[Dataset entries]
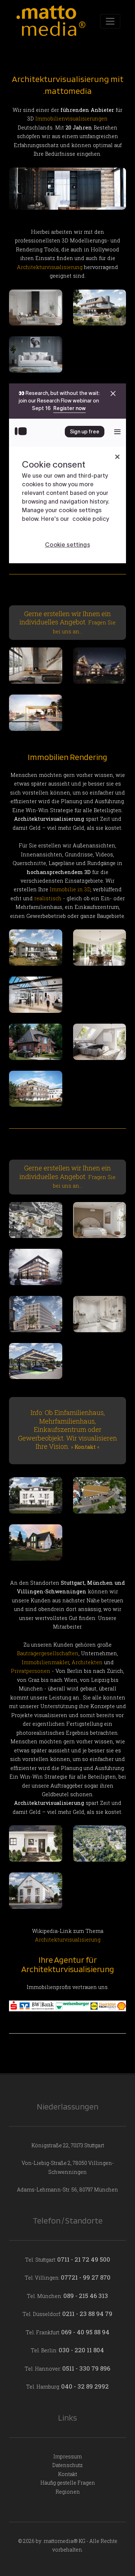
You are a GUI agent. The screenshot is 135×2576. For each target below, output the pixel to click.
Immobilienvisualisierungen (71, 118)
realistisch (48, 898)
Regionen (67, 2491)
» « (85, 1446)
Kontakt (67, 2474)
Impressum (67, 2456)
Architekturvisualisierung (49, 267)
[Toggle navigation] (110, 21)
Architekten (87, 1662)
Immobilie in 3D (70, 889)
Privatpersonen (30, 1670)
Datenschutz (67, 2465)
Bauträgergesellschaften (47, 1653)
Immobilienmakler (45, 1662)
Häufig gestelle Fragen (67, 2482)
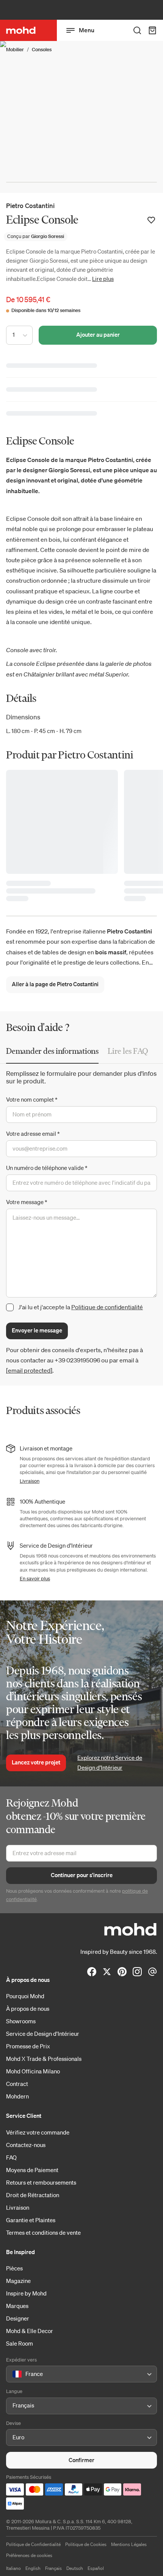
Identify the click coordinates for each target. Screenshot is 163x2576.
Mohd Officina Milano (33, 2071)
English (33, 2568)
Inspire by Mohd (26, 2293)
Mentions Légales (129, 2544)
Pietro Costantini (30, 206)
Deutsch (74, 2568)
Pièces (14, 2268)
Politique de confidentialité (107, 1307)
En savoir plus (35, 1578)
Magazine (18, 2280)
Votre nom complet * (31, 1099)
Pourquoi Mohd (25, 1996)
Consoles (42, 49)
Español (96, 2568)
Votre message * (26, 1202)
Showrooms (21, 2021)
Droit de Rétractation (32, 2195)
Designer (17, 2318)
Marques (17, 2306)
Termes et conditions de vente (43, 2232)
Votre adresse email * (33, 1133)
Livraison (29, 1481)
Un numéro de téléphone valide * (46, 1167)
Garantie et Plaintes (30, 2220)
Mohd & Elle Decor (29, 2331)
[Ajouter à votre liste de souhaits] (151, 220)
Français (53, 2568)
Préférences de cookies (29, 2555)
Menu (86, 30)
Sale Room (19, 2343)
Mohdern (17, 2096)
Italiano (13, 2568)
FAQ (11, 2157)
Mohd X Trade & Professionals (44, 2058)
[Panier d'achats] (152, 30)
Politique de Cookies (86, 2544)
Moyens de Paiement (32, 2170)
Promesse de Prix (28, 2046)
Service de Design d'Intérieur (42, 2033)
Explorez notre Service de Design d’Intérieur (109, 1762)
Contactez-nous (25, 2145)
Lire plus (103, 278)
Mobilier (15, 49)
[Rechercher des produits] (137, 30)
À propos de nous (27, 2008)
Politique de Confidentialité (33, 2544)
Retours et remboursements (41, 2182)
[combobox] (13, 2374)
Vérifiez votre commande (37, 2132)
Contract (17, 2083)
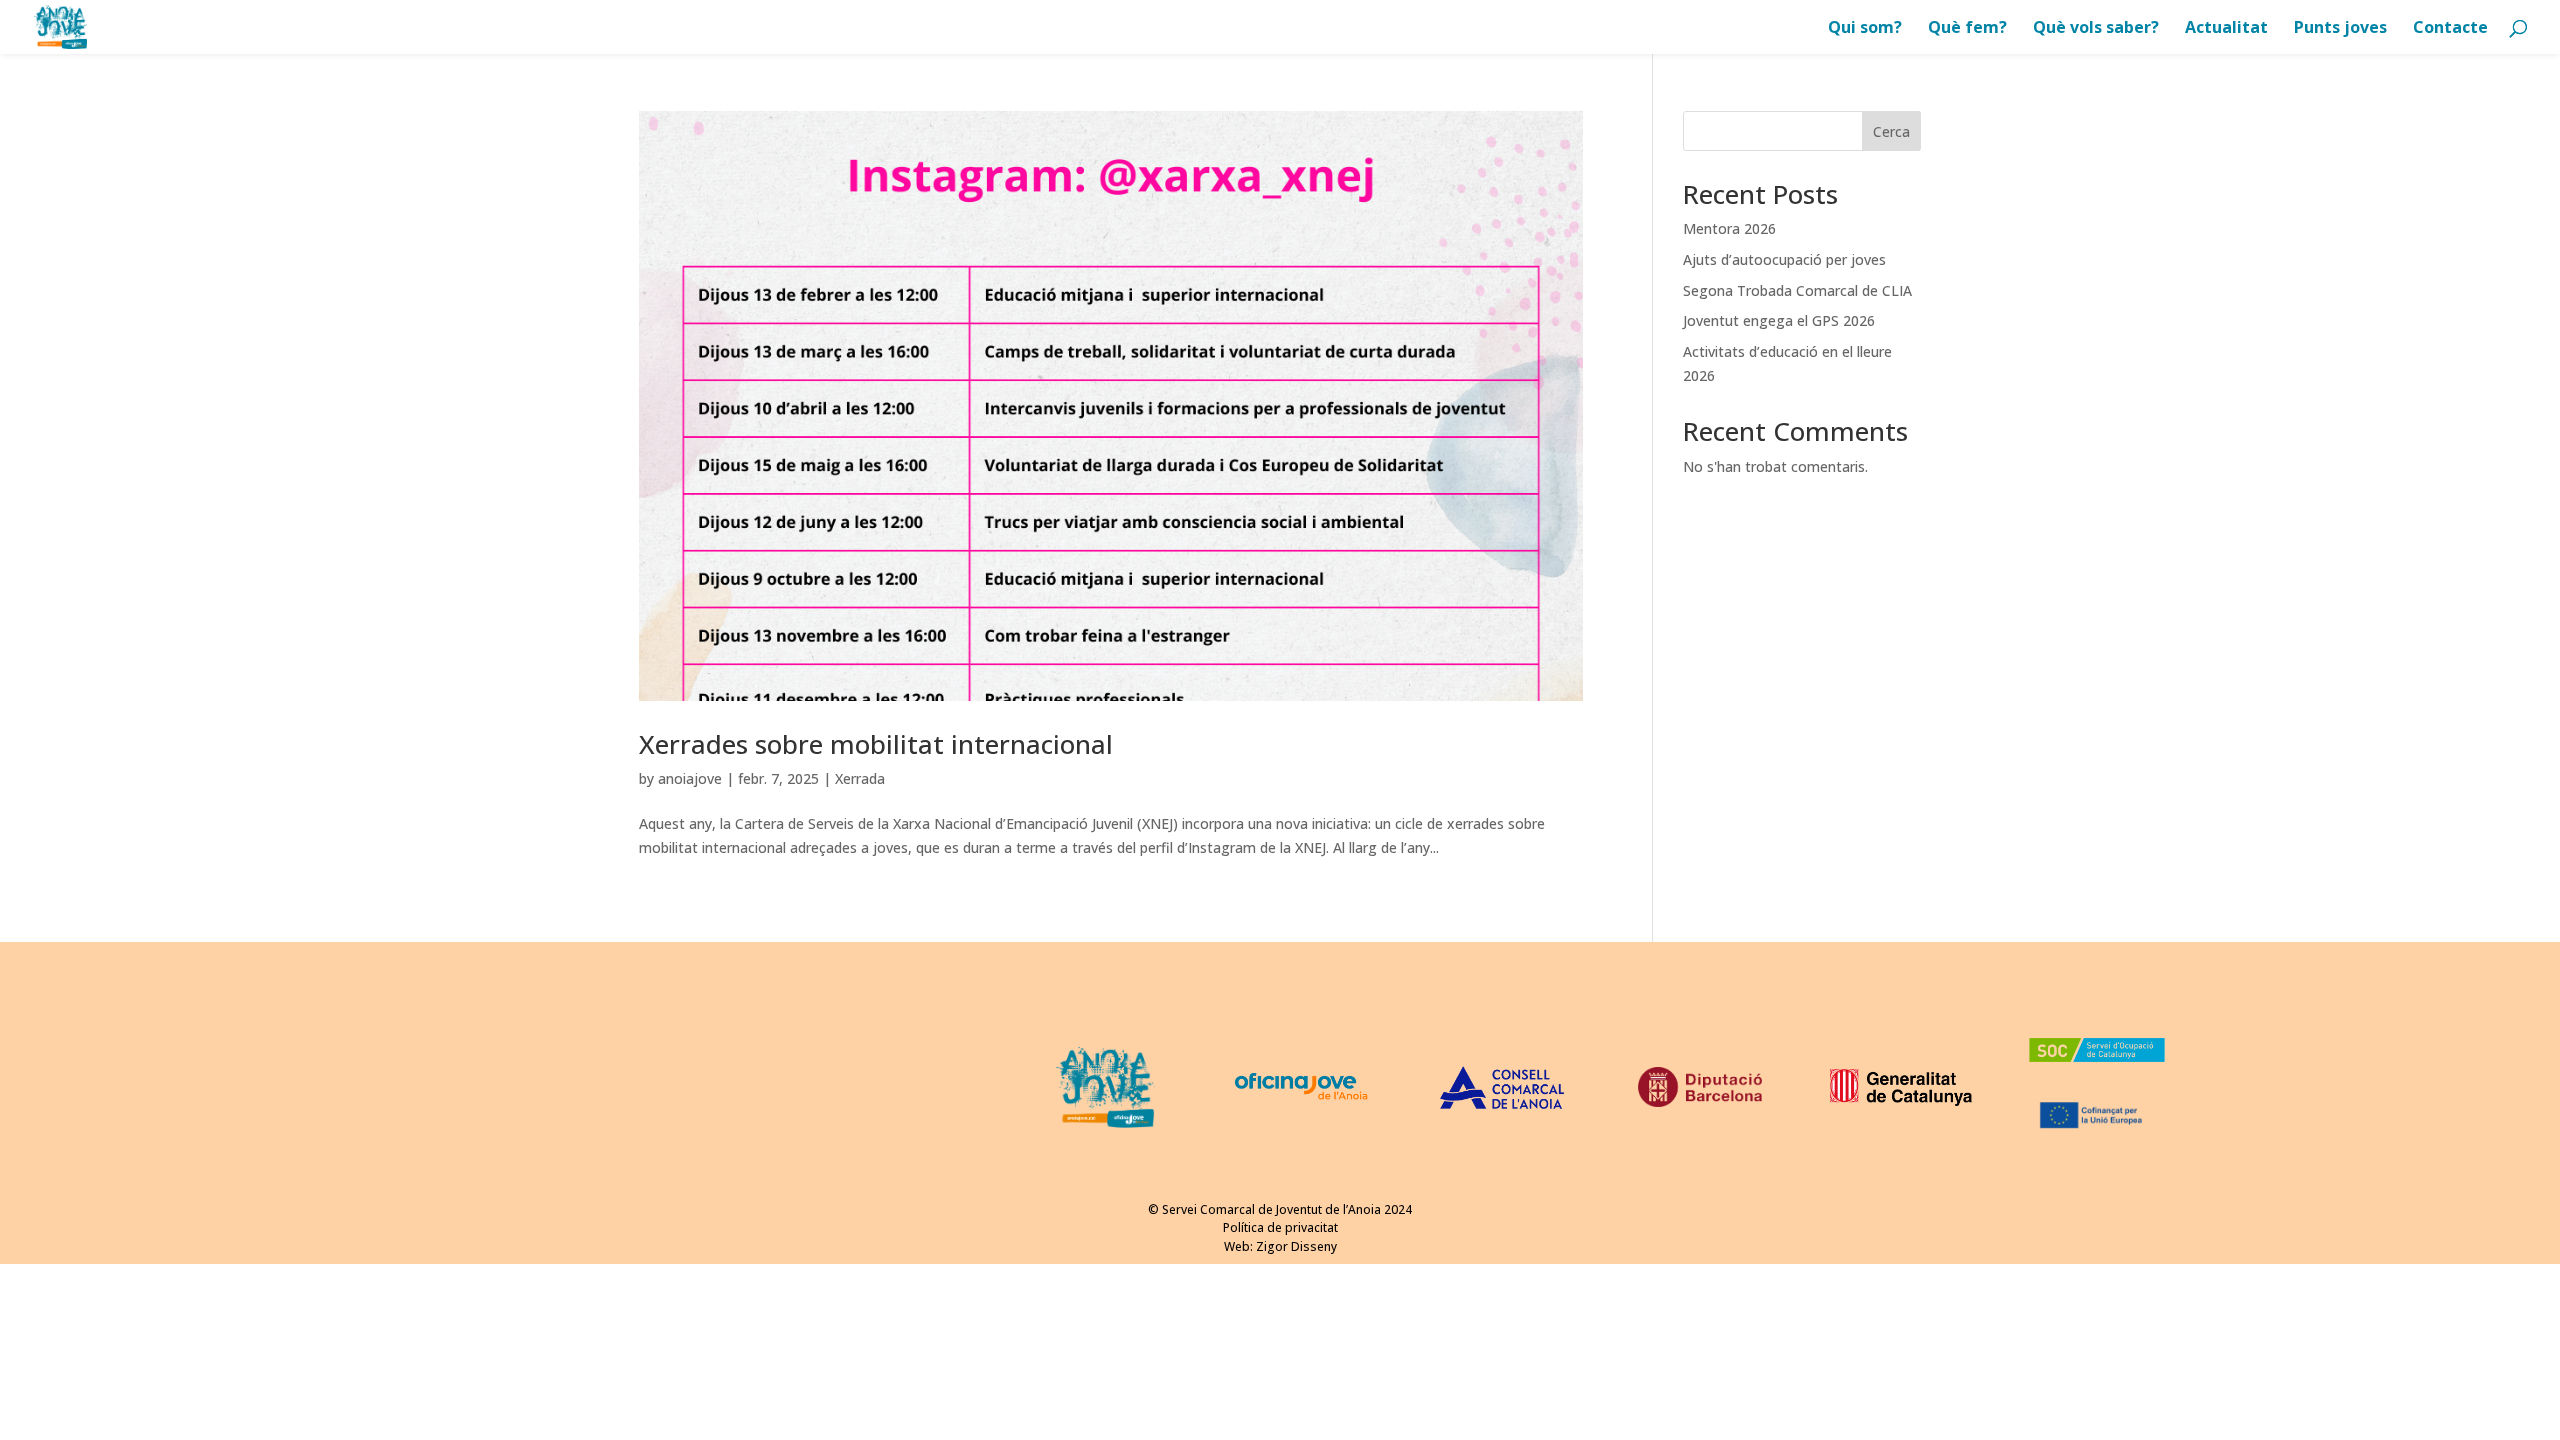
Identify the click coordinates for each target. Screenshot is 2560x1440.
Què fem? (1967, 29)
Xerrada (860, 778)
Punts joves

● **Task brief**
Exact copies of all the entries are needed; output them without the pictures.

● **Response area**
You are a GUI agent. The screenshot is 135×2576. For each target below, output the pixel to click.
Immobilienvisualisierungen (71, 118)
realistisch (48, 898)
Regionen (67, 2491)
» « (85, 1446)
Kontakt (67, 2474)
Impressum (67, 2456)
Architekturvisualisierung (49, 267)
[Toggle navigation] (110, 21)
Architekten (87, 1662)
Immobilie in 3D (70, 889)
Privatpersonen (30, 1670)
Datenschutz (67, 2465)
Bauträgergesellschaften (47, 1653)
Immobilienmakler (45, 1662)
Häufig gestelle Fragen (67, 2482)
Identify the click coordinates for each target. Screenshot is 163x2576.
Mohd Officina Milano (33, 2071)
English (33, 2568)
Inspire by Mohd (26, 2293)
Mentions Légales (129, 2544)
Pietro Costantini (30, 206)
Deutsch (74, 2568)
Pièces (14, 2268)
Politique de confidentialité (107, 1307)
En savoir plus (35, 1578)
Magazine (18, 2280)
Votre nom complet * (31, 1099)
Pourquoi Mohd (25, 1996)
Consoles (42, 49)
Español (96, 2568)
Votre message * (26, 1202)
Showrooms (21, 2021)
Droit de Rétractation (32, 2195)
Designer (17, 2318)
Marques (17, 2306)
Termes et conditions de vente (43, 2232)
Votre adresse email * (33, 1133)
Livraison (29, 1481)
Un numéro de téléphone valide * (46, 1167)
Garantie et Plaintes (30, 2220)
Mohd & Elle Decor (29, 2331)
[Ajouter à votre liste de souhaits] (151, 220)
Français (53, 2568)
Préférences de cookies (29, 2555)
Menu (86, 30)
Sale Room (19, 2343)
Mohdern (17, 2096)
Italiano (13, 2568)
FAQ (11, 2157)
Mohd X Trade & Professionals (44, 2058)
[Panier d'achats] (152, 30)
Politique de Cookies (86, 2544)
Moyens de Paiement (32, 2170)
Promesse de Prix (28, 2046)
Service de Design d'Intérieur (42, 2033)
Explorez notre Service de Design d’Intérieur (109, 1762)
Contactez-nous (25, 2145)
Lire plus (103, 278)
Mobilier (15, 49)
[Rechercher des produits] (137, 30)
À propos de nous (27, 2008)
Politique de Confidentialité (33, 2544)
Retours et remboursements (41, 2182)
[combobox] (13, 2374)
Vérifiez votre commande (37, 2132)
Contract (17, 2083)
Identify the click coordinates for each target. Screenshot is 2560x1440.
Què fem? (1967, 29)
Xerrada (860, 778)
Punts joves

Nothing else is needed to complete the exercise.